Le 04/09/2001 dans l'avion entre Paris et San José
pour aller retrouver Wofa en tournée aux USA.


Le djembé n'est pas encore devenu un instrument de musique à part entière car il reste cantonné dans la tête des batteurs à l'accompagnement de la danse.

Je voudrais revenir ici sur une discussion que nous avons entamé rapidement avec Bruno Genero qui était de passage à Tournai en Belgique en Août, ce qui nous a permis avec Fatouabou lors de notre séjour dans le Nord d'aller le saluer. Il y participe depuis des années à l'un des plus importants stages de percussions européens. «I maestro» me soutenait que le djembé est bien loin d'avoir pris toute sa dimension musicale et je voudrais rebondir sur cette affirmation qui dérange !

En concert, le djembé reste cantonné à son rapport à la danse. Les djembéfolas jouent comme s'ils accompagnaient la danse. Ce qui donne ce jeu si décousu, avec si peu de construction ou progression musicales, parsemé de «fla», de trous, de rupture, de traits de virtuosité gratuits et qui les entraînent inéluctablement vers une surenchère de la valorisation de leur ego. Dès que le djembé est orphelin de la danse, il devient stérile. La raison principale en est (et c'est un avis bien personnel) que les grands ténors du djembé mondial sont avant tout des batteurs de ballets qui ont passé leur vie à battre pour la danse mais qui ne sont pas des musiciens, au sens où nous pouvons l'entendre en Europe. Un autre constat révélateur de cette situation est que les nuances musicales comme les montées et les descentes de volume - crescendo, decrescendo, les nuances de jeu - forte, piano - sont absentes de la plupart des disques de percussion, les quelques diminuendi que l'ont peut entendre sont joués pour valoriser les chœurs des griottes mais restent inconnus des concerts de tam-tam.

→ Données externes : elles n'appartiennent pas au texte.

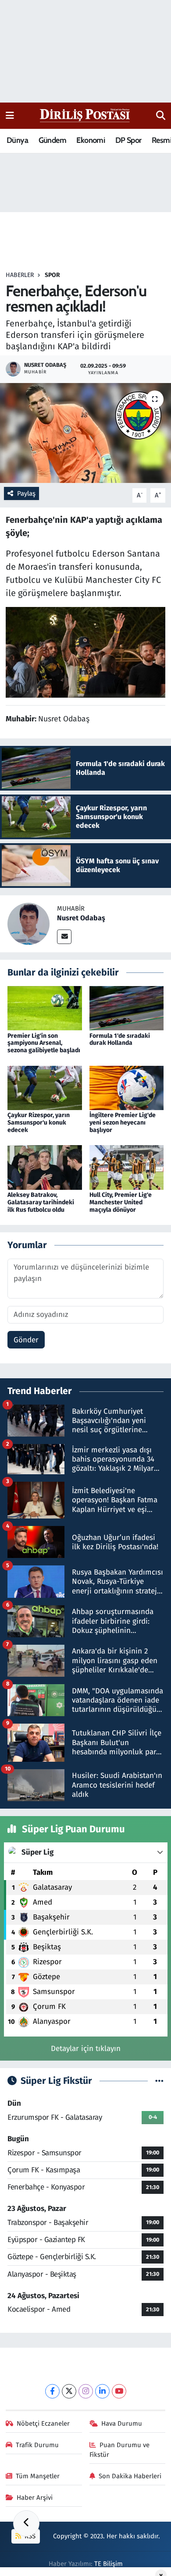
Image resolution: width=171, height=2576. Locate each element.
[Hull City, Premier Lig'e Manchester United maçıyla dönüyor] (126, 1167)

Est-ce à dire que les joueurs de djembé sont des brutes épaisses qui ne pensent qu'à frapper le bestiau, à jouer le plus fort possible, à montrer leurs gros bras, à séduire les minettes, à rouler plus vite que leur ombre et à faire les malins sur une scène? Si cette image n'était pas quelque peu caricaturale, je ne serai pas loin de le penser... Mais ce n'est pas si simple. Un joueur de djembé qui maîtrise l'art de la polyrythmie a de toutes façons développé un incroyable sens de l'écoute, une «oreille» redoutable qui lui permet de prendre instantanément ou presque, à la «volée», un accompagnement ou un rythme, il a de toutes façons un «fond culturel» qui lui permet de comprendre très rapidement ce qu'il a à jouer, le problème n'est pas là, tout vient de sa formation, de sa culture, de son histoire et de son éducation musicale. Le djembé, dans sa fonction d'accompagnateur de la danse, doit plus ou moins «coller» au pas de danse ou en tout cas, il se doit de réagir à la proposition du danseur.

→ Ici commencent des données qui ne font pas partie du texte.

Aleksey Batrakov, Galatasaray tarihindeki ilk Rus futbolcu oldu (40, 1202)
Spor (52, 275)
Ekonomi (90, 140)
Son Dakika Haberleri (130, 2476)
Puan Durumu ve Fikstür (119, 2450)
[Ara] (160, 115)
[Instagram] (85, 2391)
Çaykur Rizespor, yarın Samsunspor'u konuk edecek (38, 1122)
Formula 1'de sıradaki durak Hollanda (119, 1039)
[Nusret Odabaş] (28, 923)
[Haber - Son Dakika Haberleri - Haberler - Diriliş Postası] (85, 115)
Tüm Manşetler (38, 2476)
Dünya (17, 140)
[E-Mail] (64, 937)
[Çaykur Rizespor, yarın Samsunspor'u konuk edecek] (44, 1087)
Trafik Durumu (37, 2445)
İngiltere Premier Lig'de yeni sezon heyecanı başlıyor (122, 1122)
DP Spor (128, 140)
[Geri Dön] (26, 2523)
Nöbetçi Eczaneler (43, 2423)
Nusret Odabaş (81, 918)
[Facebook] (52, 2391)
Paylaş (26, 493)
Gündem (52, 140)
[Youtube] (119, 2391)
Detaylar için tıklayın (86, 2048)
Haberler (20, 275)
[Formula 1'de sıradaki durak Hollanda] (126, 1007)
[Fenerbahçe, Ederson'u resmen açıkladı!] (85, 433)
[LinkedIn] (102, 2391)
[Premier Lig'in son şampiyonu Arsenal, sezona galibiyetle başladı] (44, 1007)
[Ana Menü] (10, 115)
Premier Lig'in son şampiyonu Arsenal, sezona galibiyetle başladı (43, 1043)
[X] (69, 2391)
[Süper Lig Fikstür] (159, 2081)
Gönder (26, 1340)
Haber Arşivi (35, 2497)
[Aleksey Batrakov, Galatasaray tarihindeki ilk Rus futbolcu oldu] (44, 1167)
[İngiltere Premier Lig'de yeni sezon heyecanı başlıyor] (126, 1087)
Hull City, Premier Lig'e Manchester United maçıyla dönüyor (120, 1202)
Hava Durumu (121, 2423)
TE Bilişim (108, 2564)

Dans le domaine traditionnel, la plupart des relations entre le danseur et le batteur sont :

    - dans un premier temps: prise de contact, évaluation des capacités de chacun
    - dans un deuxième temps: jeu, provocation, séduction, blague, démonstration de sa virtuosité ou de sa créativité
    - dans un troisième temps: chauffé et blocage


Dans le domaine du ballet

Dans le domaine du ballet néo-traditionnel on retrouve au sein de la mise en scène les deuxième et troisième temps. L'autre fonction du batteur sera de jouer les arrangements qui sont dans la plupart des cas, des traits de virtuosité joués à l'unisson, d'accompagner ou de faire un solo.

Les quelques fois où l'on demande à un artiste de jouer seul dans un spectacle ou un concert par exemple, on peut constater qu'il jouera (le plus souvent) toujours la même chose. Il construit son solo une bonne fois pour toute puis n'en bouge plus. Même chose dans les soli au sein d'un arrangement. Après plusieurs années passées à diriger les Percussions de Guinée et Wofa, j'ai pu constater soir après soir, spectacle après spectacle, répétition après répétition, que les soli qu'effectuaient les artistes étaient toujours les mêmes, avec tellement peu d'innovation et quasiment jamais ou si peu d'improvisation. Ils étaient établis au départ, ce qui permettait une redoutable régularité mais constituait un bien piètre rendement créatif.

Un des seuls, à ma connaissance, à faire exception à la règle est Adama Dramé qui lors de ses prestations en solo, jouait vraiment le jeu de l'improvisation et «laissait venir» ce qui lui passait par la tête. Le fait qu'il ne soit pas un pur produit du ballet y est peut-être pour quelque chose? Seul sur la scène, Adama Dramé avait tout le loisir de développer ses idées sans être limité ni par d'autres, ni par le temps.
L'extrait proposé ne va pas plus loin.